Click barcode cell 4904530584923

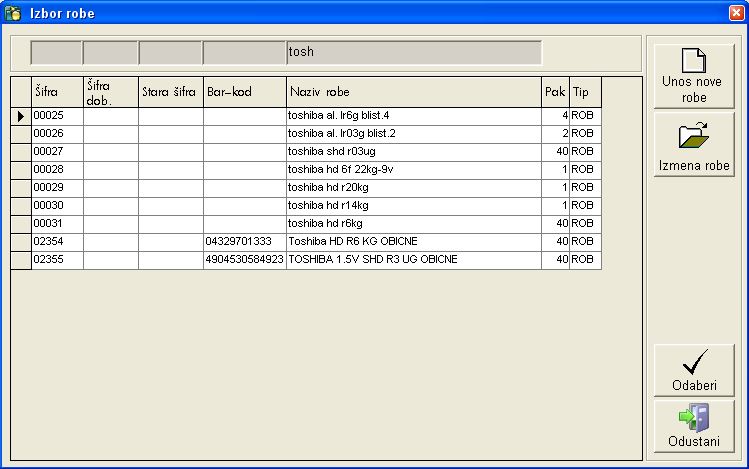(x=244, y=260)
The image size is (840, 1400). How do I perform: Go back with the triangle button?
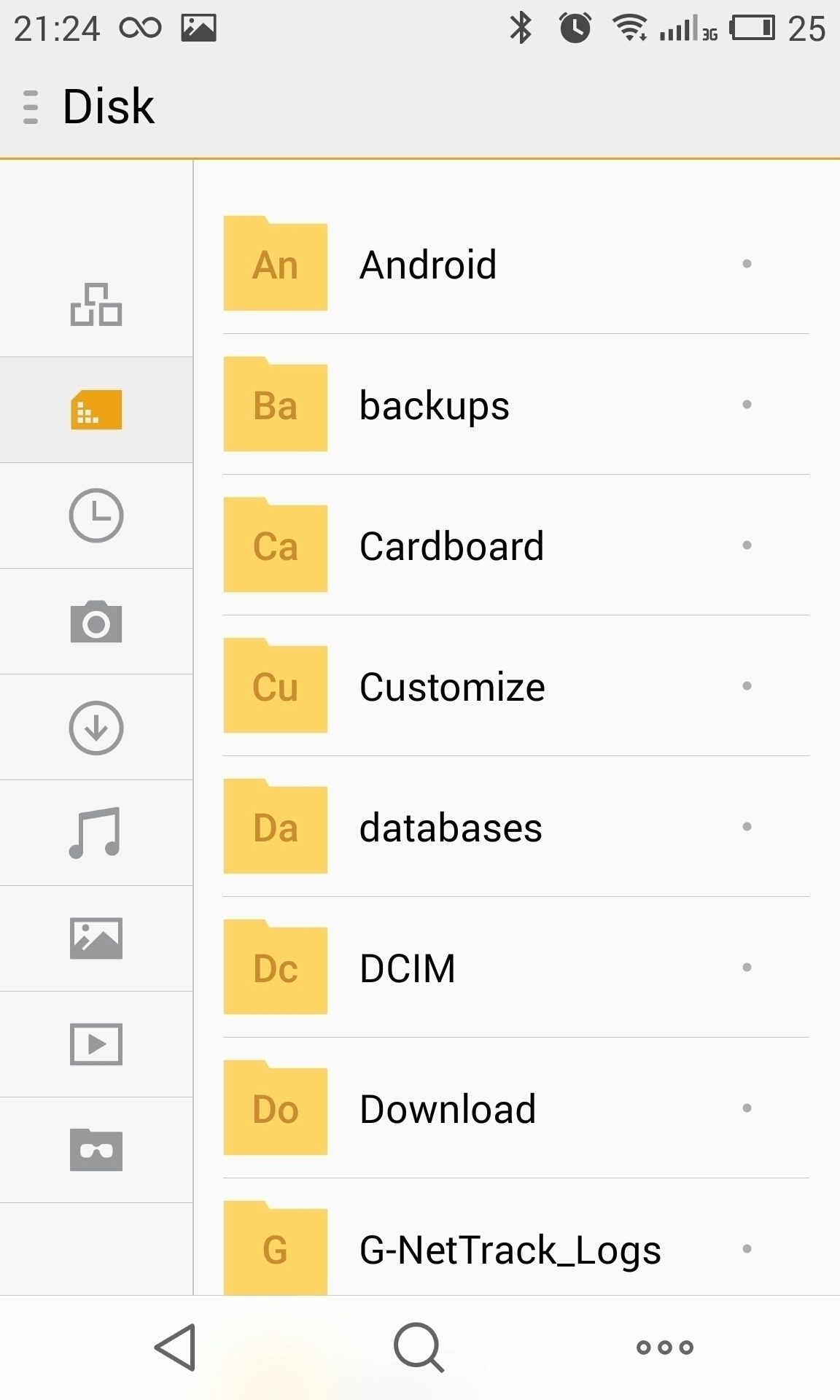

☆ ☆ ☆ ☆ ☆

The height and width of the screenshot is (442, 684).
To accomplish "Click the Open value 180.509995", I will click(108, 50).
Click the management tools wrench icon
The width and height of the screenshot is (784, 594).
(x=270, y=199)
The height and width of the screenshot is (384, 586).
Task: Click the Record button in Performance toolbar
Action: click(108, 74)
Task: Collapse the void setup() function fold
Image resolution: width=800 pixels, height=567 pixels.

☆ ☆ ☆ ☆ ☆

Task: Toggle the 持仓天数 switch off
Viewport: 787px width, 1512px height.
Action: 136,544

☆ ☆ ☆ ☆ ☆

Output exactly the lines of the material above from the one containing "The width and" up to and including the one containing "Image resolution: width=800".

▸ **Output below**
The width and height of the screenshot is (784, 594).
(x=270, y=199)
The height and width of the screenshot is (384, 586).
Task: Click the Record button in Performance toolbar
Action: click(108, 74)
Task: Collapse the void setup() function fold
Image resolution: width=800 pixels, height=567 pixels.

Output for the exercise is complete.